- French: L'Homme idéal
- Directed by: George Mihalka
- Written by: Daniaile Jarry Sylvie Pilon
- Produced by: Daniaile Jarry Christian Larouche
- Starring: Marie-Lise Pilote Roy Dupuis
- Cinematography: Rodney Gibbons
- Edited by: François Gill
- Music by: François Dompierre
- Production companies: Cinépix Quatrieme Vague
- Release date: September 27, 1996;
- Running time: 110 minutes
- Country: Canada
- Language: French

= The Ideal Man =

The Ideal Man (L'Homme idéal) is a Canadian romantic comedy film, directed by George Mihalka and released in 1996. The film stars Marie-Lise Pilote as Lucie, a successful magazine editor who feels her biological clock ticking as she has reached the age of 35 without becoming a mother, and sets out on a quest to meet as many men as possible over the next three months in the hopes of finally finding the ideal man to father a child.

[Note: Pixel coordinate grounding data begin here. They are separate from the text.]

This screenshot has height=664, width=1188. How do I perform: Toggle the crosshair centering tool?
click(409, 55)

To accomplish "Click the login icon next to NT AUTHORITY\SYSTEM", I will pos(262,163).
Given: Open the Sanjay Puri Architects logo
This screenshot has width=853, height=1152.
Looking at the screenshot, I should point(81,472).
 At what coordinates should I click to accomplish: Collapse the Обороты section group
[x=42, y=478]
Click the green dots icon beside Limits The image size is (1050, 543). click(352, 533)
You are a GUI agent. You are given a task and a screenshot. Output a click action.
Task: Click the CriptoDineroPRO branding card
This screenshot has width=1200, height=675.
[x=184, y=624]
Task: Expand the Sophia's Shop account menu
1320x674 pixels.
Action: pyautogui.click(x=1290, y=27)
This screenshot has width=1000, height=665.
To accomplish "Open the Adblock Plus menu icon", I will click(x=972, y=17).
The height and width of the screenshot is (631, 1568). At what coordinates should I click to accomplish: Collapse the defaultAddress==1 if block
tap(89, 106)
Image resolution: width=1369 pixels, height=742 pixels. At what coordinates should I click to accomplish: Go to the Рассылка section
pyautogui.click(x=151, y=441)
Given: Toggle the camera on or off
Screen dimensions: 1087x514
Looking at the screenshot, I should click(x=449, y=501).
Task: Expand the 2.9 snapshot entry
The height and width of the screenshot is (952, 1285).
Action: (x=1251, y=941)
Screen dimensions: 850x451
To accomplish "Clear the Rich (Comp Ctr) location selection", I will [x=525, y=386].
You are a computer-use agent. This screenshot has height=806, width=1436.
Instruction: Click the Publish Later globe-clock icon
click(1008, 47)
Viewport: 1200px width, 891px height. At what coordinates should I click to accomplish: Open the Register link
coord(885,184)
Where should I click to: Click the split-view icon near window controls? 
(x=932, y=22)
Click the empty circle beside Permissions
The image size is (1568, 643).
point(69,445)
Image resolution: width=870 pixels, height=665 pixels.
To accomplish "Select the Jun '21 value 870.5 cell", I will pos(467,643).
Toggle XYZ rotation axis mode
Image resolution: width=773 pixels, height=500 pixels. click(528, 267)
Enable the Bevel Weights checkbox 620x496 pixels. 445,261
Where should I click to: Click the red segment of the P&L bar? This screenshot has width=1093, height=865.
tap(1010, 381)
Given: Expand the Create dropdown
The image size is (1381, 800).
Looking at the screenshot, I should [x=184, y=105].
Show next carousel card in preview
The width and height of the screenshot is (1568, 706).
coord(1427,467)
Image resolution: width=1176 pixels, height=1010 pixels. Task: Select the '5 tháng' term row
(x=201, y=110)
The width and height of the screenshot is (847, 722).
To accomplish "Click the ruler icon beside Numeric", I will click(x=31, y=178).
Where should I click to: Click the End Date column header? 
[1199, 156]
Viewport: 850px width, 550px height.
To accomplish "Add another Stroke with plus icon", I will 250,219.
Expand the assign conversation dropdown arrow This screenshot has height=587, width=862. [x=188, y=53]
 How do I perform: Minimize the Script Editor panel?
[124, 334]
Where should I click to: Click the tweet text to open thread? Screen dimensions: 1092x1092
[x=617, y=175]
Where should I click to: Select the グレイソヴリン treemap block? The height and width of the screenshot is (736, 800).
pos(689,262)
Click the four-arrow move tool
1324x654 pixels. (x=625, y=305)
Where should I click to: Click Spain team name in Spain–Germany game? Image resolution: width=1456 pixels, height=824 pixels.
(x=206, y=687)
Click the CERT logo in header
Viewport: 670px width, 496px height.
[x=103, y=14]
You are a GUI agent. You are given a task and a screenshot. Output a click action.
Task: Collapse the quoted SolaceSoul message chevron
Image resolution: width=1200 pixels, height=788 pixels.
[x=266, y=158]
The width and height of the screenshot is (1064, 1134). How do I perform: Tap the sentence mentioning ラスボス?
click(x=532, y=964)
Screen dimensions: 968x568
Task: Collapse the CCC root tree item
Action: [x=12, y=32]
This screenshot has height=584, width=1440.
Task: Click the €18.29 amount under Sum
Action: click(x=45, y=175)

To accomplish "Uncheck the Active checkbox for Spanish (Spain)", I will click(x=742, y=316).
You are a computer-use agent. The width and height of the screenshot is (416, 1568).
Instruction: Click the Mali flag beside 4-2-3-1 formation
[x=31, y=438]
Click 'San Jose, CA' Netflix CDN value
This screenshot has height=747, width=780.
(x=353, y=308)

The film's cast also includes Roy Dupuis, Macha Grenon, Linda Sorgini, Pauline Lapointe, Denis Bouchard, Patrice L'Ecuyer, Joe Bocan, Rita Lafontaine, Martin Drainville and Rémy Girard.

The film received two Genie Award nominations at the 18th Genie Awards, for Best Original Score (François Dompierre) and Best Original Song (Dompierre and Luc Plamondon for "L'Homme idéal"). It won the award for Best Original Song.